### Task objective
Return exactly the line that contains "Where should I click to: Reset" and all lines beneath it in the entries, through the very last one.

### Working data
※ ※ ※

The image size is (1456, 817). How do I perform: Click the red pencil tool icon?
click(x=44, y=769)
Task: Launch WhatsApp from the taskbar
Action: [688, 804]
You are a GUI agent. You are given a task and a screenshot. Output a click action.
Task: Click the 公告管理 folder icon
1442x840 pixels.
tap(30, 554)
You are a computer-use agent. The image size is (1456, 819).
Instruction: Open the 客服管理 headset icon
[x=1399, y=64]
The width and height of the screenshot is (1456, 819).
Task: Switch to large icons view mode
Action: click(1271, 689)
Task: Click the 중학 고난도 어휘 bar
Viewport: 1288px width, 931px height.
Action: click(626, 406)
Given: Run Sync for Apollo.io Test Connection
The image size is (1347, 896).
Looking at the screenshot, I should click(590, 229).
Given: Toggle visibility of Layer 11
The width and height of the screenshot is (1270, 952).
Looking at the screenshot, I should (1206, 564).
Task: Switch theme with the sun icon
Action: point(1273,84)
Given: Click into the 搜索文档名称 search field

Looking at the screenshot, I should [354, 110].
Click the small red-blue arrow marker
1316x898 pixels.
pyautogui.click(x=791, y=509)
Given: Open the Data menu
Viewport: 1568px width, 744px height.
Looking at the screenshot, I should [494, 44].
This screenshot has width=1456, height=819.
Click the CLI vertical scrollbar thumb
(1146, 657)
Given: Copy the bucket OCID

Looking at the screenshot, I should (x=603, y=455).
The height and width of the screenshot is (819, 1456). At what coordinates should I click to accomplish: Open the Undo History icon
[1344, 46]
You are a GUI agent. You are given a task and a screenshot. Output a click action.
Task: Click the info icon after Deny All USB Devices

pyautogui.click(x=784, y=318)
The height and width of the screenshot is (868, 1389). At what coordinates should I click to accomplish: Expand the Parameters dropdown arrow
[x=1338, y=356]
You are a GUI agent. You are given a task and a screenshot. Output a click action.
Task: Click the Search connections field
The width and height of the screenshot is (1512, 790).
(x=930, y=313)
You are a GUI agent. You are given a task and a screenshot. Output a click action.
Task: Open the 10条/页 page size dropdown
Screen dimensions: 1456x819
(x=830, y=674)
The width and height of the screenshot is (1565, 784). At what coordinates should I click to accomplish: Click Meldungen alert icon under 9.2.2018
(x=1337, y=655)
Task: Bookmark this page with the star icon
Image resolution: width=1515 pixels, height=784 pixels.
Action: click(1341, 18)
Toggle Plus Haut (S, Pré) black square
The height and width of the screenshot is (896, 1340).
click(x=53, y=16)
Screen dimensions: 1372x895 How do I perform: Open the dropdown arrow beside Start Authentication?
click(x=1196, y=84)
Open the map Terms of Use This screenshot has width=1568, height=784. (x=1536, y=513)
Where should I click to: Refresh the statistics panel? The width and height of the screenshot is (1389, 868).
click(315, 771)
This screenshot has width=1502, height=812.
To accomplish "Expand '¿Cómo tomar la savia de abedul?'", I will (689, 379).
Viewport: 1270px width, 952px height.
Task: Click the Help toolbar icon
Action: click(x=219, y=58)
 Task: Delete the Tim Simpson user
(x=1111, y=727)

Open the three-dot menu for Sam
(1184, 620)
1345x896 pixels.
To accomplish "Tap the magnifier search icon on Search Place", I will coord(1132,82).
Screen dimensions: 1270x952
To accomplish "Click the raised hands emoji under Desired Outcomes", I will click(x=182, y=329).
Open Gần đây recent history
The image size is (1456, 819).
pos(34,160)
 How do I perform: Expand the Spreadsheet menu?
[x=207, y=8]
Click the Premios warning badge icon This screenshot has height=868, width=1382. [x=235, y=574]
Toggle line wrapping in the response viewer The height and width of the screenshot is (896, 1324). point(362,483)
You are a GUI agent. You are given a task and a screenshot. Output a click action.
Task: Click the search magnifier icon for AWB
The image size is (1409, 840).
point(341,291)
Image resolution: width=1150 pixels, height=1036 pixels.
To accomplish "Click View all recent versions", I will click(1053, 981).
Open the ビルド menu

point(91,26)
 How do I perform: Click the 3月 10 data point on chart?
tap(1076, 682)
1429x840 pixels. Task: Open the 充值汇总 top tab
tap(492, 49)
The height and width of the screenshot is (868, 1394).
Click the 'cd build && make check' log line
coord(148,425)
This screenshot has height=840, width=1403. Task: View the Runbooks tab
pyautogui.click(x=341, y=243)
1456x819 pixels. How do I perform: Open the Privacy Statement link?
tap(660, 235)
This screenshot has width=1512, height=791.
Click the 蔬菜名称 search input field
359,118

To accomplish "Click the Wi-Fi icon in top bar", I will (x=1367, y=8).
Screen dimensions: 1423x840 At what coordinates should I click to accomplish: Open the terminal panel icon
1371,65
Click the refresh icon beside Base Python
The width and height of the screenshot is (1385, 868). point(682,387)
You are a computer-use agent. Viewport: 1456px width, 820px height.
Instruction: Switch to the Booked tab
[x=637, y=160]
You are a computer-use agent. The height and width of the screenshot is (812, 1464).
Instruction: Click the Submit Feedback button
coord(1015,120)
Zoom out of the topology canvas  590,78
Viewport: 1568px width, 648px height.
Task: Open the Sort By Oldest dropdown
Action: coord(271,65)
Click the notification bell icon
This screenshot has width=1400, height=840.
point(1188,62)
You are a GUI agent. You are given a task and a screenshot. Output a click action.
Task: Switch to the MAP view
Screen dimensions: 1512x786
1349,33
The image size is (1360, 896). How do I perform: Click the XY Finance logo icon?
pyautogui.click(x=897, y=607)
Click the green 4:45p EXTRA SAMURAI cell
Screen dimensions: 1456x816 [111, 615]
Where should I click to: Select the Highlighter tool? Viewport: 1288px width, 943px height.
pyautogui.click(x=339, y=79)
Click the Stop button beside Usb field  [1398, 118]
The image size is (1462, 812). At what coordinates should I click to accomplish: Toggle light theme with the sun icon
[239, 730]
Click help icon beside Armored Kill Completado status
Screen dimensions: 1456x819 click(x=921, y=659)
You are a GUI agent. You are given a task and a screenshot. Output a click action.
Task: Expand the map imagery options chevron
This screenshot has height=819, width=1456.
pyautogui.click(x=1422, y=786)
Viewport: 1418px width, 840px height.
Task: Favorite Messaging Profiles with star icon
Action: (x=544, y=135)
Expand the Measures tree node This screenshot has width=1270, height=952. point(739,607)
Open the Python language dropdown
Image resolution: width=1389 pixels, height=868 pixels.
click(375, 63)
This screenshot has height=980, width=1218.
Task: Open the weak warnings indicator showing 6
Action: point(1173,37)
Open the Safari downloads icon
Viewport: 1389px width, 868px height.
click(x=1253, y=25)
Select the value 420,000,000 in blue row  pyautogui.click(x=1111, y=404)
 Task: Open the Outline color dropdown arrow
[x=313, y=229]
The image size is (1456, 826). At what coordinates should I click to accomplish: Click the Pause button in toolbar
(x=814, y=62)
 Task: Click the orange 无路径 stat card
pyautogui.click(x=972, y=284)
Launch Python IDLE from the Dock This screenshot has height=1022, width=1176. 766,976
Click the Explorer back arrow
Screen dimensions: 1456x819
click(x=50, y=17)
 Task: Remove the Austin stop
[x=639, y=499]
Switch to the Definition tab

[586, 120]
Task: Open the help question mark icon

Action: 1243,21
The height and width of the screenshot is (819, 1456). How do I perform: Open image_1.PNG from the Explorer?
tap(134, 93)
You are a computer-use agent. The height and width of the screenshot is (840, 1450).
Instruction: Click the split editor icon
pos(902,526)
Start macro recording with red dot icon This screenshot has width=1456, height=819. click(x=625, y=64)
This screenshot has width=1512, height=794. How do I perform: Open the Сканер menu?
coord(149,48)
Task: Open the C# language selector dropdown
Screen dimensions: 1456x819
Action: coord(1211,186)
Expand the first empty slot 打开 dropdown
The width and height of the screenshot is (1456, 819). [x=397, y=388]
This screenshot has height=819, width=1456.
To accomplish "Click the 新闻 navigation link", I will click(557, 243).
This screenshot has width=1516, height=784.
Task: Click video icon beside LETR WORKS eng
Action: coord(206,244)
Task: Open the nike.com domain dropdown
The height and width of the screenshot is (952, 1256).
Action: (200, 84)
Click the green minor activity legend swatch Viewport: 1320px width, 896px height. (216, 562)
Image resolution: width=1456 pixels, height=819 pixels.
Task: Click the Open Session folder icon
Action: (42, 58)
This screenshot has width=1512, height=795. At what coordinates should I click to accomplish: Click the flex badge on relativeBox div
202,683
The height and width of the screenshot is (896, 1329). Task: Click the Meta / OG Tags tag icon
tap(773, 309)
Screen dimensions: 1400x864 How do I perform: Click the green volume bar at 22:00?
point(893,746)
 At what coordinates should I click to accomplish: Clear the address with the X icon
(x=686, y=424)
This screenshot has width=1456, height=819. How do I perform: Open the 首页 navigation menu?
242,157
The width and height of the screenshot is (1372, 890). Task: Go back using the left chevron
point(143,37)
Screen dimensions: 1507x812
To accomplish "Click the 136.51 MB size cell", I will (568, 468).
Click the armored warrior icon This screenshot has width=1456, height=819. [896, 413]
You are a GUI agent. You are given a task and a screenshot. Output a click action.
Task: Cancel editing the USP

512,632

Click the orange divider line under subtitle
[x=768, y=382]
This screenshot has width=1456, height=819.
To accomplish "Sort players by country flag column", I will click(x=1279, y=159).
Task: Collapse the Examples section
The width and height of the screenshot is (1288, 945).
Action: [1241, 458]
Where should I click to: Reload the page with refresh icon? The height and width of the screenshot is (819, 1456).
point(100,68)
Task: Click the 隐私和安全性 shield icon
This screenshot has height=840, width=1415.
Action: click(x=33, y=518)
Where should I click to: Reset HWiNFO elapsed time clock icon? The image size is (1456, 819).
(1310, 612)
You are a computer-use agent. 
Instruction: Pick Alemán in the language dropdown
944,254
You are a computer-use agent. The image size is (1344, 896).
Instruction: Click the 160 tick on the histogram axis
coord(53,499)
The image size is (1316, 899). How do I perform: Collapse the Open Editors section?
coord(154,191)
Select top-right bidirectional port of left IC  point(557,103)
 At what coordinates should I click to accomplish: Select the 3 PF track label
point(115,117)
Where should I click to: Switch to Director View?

※ ※ ※

### Task solution
Where should I click to: Reset HWiNFO elapsed time clock icon? The image size is (1456, 819).
(1310, 612)
You are a computer-use agent. 
Instruction: Pick Alemán in the language dropdown
944,254
You are a computer-use agent. The image size is (1344, 896).
Instruction: Click the 160 tick on the histogram axis
coord(53,499)
The image size is (1316, 899). How do I perform: Collapse the Open Editors section?
coord(154,191)
Select top-right bidirectional port of left IC  point(557,103)
 At what coordinates should I click to accomplish: Select the 3 PF track label
point(115,117)
Where should I click to: Switch to Director View?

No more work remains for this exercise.